National organization targets Wyoming teachers
Opponents say ads, documentary skew local reality
By JACKIE BORCHARDT – Star-Tribune staff writer
It’s no coincidence that a controversial education documentary is being shown in Wyoming’s largest cities during the a state legislative session focused on education reform.
The celebrated and controversial film “Waiting for Superman,” released in October 2010, will be shown in Casper and Cheyenne on request from John Wold, Casper oilman and Republican donor, and others.
Wold said the movie theater owners were paying the costs, but Mike Ito of Movie Palace Inc. did not know of such an arrangement when contacted by the Star-Tribune on Monday afternoon.

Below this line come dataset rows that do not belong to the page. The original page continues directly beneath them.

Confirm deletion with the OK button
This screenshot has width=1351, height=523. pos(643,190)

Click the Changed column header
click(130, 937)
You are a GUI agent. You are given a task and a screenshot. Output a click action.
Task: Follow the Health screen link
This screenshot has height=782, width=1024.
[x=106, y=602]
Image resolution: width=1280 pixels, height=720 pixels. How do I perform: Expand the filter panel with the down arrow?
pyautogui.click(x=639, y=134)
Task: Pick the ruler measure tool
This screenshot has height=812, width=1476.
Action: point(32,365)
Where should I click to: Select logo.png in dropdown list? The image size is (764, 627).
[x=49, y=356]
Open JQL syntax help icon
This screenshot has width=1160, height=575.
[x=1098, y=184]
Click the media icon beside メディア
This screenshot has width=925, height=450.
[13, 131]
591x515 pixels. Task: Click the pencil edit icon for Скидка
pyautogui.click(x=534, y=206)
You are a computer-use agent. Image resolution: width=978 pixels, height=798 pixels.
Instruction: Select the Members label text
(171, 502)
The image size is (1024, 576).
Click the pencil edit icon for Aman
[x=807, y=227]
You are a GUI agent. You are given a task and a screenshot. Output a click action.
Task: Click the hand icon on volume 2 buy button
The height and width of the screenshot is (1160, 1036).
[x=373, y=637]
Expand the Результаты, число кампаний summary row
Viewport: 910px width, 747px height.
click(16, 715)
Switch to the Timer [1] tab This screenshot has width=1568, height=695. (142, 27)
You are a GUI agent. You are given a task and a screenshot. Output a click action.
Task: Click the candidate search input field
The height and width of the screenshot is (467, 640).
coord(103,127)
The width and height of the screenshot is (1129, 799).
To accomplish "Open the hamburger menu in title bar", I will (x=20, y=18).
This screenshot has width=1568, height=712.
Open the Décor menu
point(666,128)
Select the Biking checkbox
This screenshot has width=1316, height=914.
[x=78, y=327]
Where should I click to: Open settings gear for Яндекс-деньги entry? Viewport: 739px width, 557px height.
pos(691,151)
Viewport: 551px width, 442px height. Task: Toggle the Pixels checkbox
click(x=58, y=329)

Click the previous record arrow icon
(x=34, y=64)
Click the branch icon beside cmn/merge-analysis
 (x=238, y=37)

Wold has not seen the film, but said he read enough about it to think Wyoming should see it.
“I’ve heard it gives a pretty straight story to what the union situation has done to education in America,” Wold said. “This is a battle between the unions and those of us who feel the unions have wrecked American education.”
The Wyoming Education Association, a branch of a national teachers union, has been targeted in advertisements in newspapers, on the radio and during Sunday night’s TV broadcast of the Super Bowl.
The ads and the commercial blame teacher “union supported laws” for Wyoming’s “embarrassingly low math and reading skills.” The ads directs people to a website, stepupwyoming.com.
The ads were sponsored by Teachers Union Exposed, a project of the Center for Union Facts, a nonprofit based in Washington, D.C. The organization raised $4.5 million in 2008 for its research and advertising campaigns. More than half that amount paid for anti-union advertising, and about $1 million of that money raised went to public relations executive Richard Berman for “consulting fees,” according to IRS tax returns.
The organization does not release names of its donors to protect them from personal attacks, said Sarah Longwell, spokeswoman for the Center for Union Facts.
Longwell said the organization targets states where conversations about education reform are already taking place. Teachers unions block change, Longwell said, especially when it comes to tenure.
“Teacher quality has everything to do with tenure,” Longwell said.
The Legislature is discussing three bills addressing “continuing-contract” status for teachers, or what’s known as tenure.
Every lawmaker received a personal invitation on Friday to the screenings. Rep. Steve Harshman, R-Casper, said he’s concerned about the national influence on education debate in Wyoming.
“This movement isn’t coming from the average Wyoming guy who’s working today to put food on the table,” Harshman said. “This is coming from the wealthiest, most privileged folks in our state, and why they decided to jump in on this I don’t know.”
Harshman, who has been a teacher for 23 years, said the facts used by the organization are a “total distortion” of the truth. For example, the site says one in four high school students doesn’t pass the exam required to join the U.S. Army. Wyoming actually has the lowest military exam ineligibility rate — 13 percent — in the country.
Statistics for performance on the ACT college entrance test are skewed, Harshman said, because Wyoming is one of a handful of states that tests all students. The nine top-scoring states test fewer than 25 percent of their students. Harshman said he’s unsure how the charter school-focused, union-busting “Waiting for Superman” can be applied to Wyoming.
“To think that Wyoming is anything like Harlem or inner-city Los Angeles is ridiculous,” Harshman said. “I’m concerned more about national struggle of power for things we don’t even care about in Wyoming.”
Kathryn Valido, president of the Wyoming Education Association, also said she was concerned about distortion of facts.
“We’re a right-to-work state, and we’re not a union — we’re an association,” Valido said.
Valido said she’s confident Wyomingites are smart enough to sort through the spin.
“It’s not something we do we in Wyoming — we don’t look to Washington, D.C., to tell us what to do,” Valido said.